— START —

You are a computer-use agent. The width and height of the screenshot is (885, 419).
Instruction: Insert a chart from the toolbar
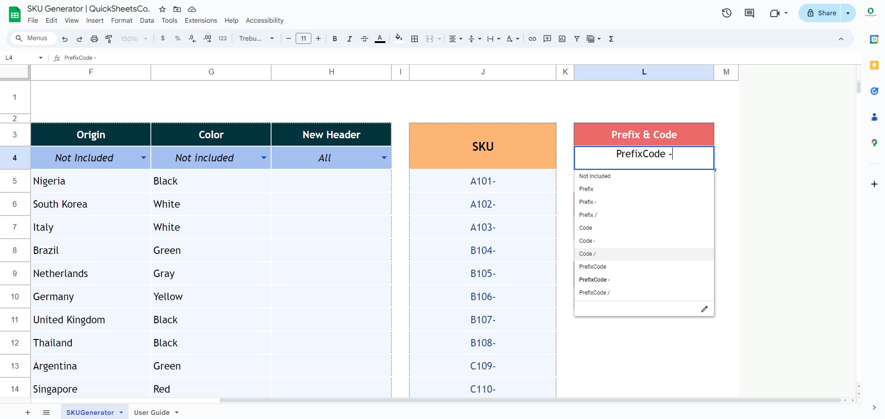[562, 38]
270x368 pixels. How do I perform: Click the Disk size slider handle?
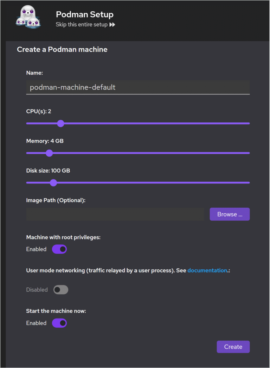click(x=53, y=183)
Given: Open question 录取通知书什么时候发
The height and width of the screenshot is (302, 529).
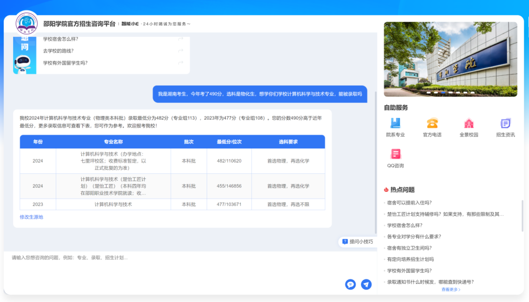Looking at the screenshot, I should pos(430,282).
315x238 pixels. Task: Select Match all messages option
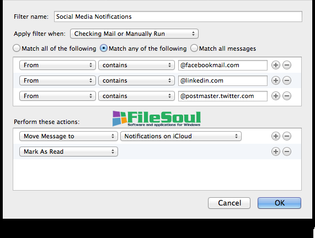click(x=194, y=48)
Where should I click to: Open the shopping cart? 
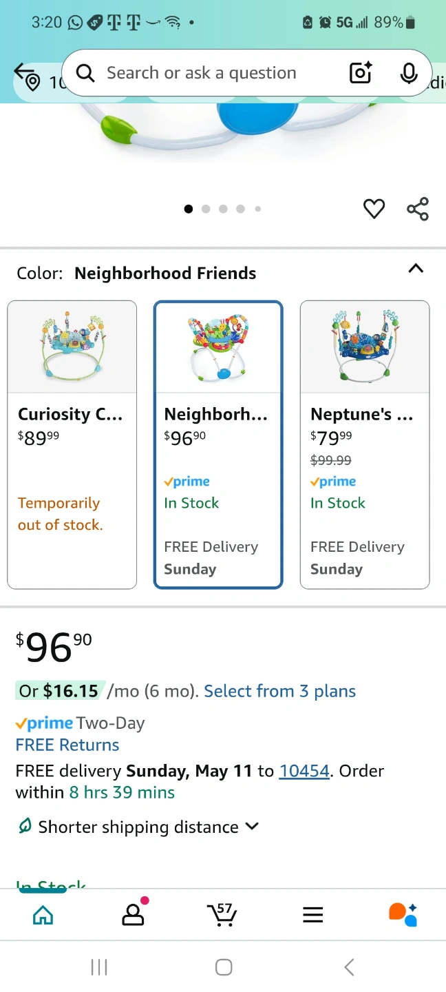pos(222,915)
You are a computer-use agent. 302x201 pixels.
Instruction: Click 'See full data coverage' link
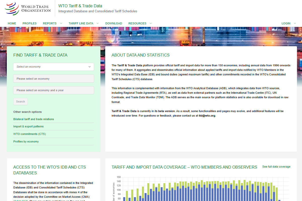(276, 167)
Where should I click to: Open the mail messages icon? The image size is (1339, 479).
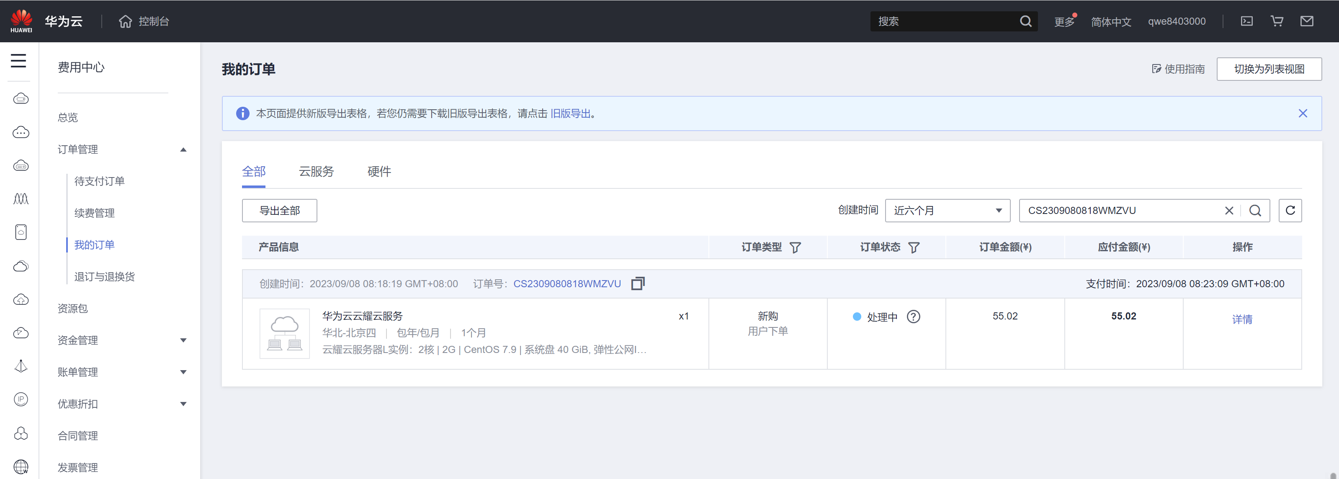(x=1307, y=21)
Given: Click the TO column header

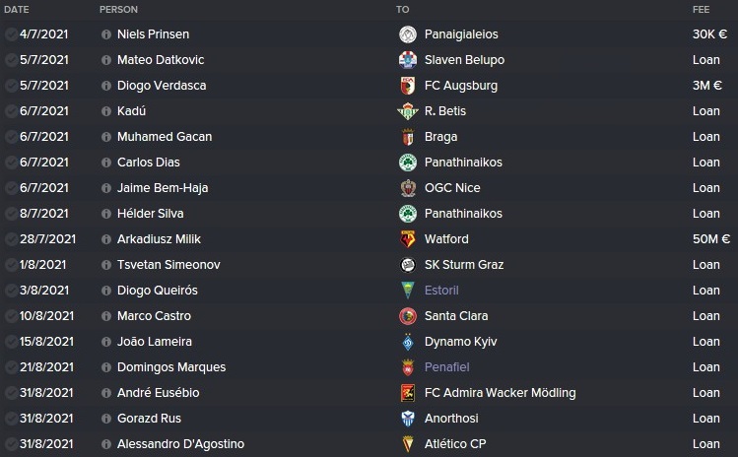Looking at the screenshot, I should [402, 10].
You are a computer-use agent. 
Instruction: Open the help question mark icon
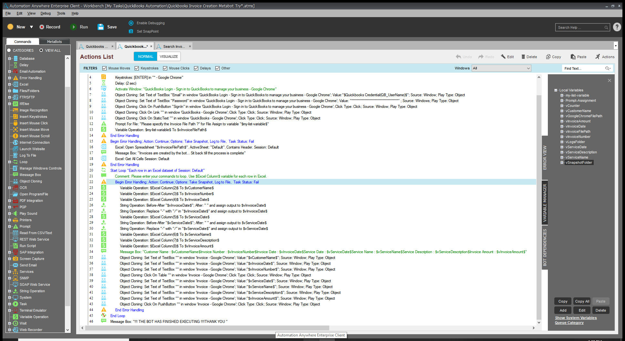(x=617, y=27)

— END —

:: OBJECTIVE ::
Format every line of text in the material above as a JSON list of strings, one string per line. Skip the blank lines and leave the pictures out.

:: COMPLETED EXERCISE ::
[
  "You are a computer-use agent. The width and height of the screenshot is (885, 419).",
  "Instruction: Insert a chart from the toolbar",
  "[562, 38]",
  "270x368 pixels. How do I perform: Click the Disk size slider handle?",
  "click(x=53, y=183)",
  "Given: Open question 录取通知书什么时候发",
  "The height and width of the screenshot is (302, 529).",
  "Looking at the screenshot, I should pos(430,282).",
  "315x238 pixels. Task: Select Match all messages option",
  "click(x=194, y=48)",
  "Where should I click to: Open the shopping cart? ",
  "pos(222,915)",
  "You are a computer-use agent. 302x201 pixels.",
  "Instruction: Click 'See full data coverage' link",
  "(276, 167)",
  "Where should I click to: Open the mail messages icon? The image size is (1339, 479).",
  "(x=1307, y=21)",
  "Given: Click the TO column header",
  "Looking at the screenshot, I should [402, 10].",
  "You are a computer-use agent. ",
  "Instruction: Open the help question mark icon",
  "(x=617, y=27)"
]